Imagine you could see with a click of your mouse: 

  • The most common risks
  • The odds of their occurring in your capital project
  • The likely consequences if they do occur
  • How much time and money they would cost to mitigate

You could also see rigorous forecasts for the evolution of: 

  • Energy prices
  • Labor costs
  • Regulations
  • Weather patterns

Best of all, you would have data-driven estimates for how these factors would impact all your risks and related costs.

This isn’t somewhere in the future. Artificial intelligence AI can do it right now. The right algorithms, with the right data, can identify patterns and make forecasts based on the history of similar—but not identical—projects. Even though every power plant (or data center, mall, highway or airport terminal) is unique, they have enough common elements between them that AI can generate forward-looking intelligence that can help you make better decisions.

Just as AI’s analytical skills can make planning for risk more rigorous and projective, AI can also make the entire project management lifecycle—from planning through design, estimating and scheduling—more efficient, streamlined and seamless.

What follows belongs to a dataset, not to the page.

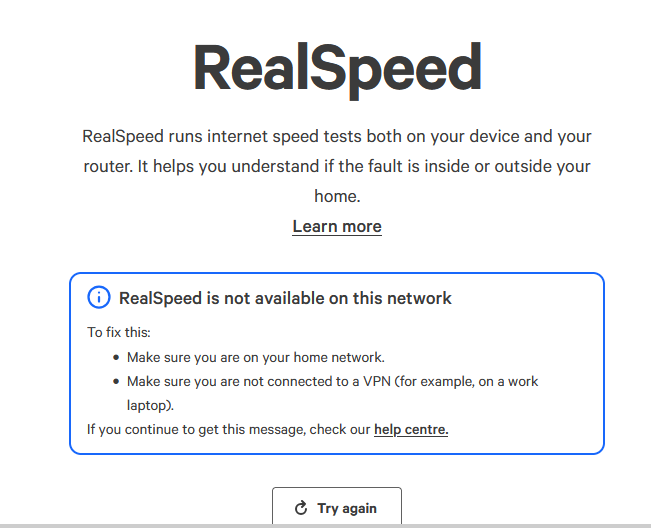Click the word 'home.' ending the intro paragraph
The image size is (651, 528).
pyautogui.click(x=337, y=196)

What’s holding us back—and how it will change

AI is fuelled by data, and although capital projects companies typically have plenty of it, most of the data resides on reams of paper in filing cabinets. Even worse, those filing cabinets are probably locked.

While intellectual property must always be protected, often non-sensitive data is hidden from outside eyes, which can be problematic.

In some industries, this isn’t a big deal. If your factory is churning out a million widgets a year, you’ve got all the widget-data you need. But given the relative scarcity of major capital projects, hardly any company has done enough of them to have enough data for AI to generate reliable insights. So even though AI can do a lot with just a single company’s data, it needs some industry-wide information to truly fulfill its potential.

Individual capital projects companies certainly need to digitize their own historic data and their current processes. But they also need a platform—complete with rigorous governance and fair ways of sharing costs and value—so they can safely share non-proprietary data.

In some industries, this kind of collaboration is already a reality. Multiple healthcare providers, payers and pharmaceutical companies, for example, are all on a platform to share data on everything from drug research to chronic disease management.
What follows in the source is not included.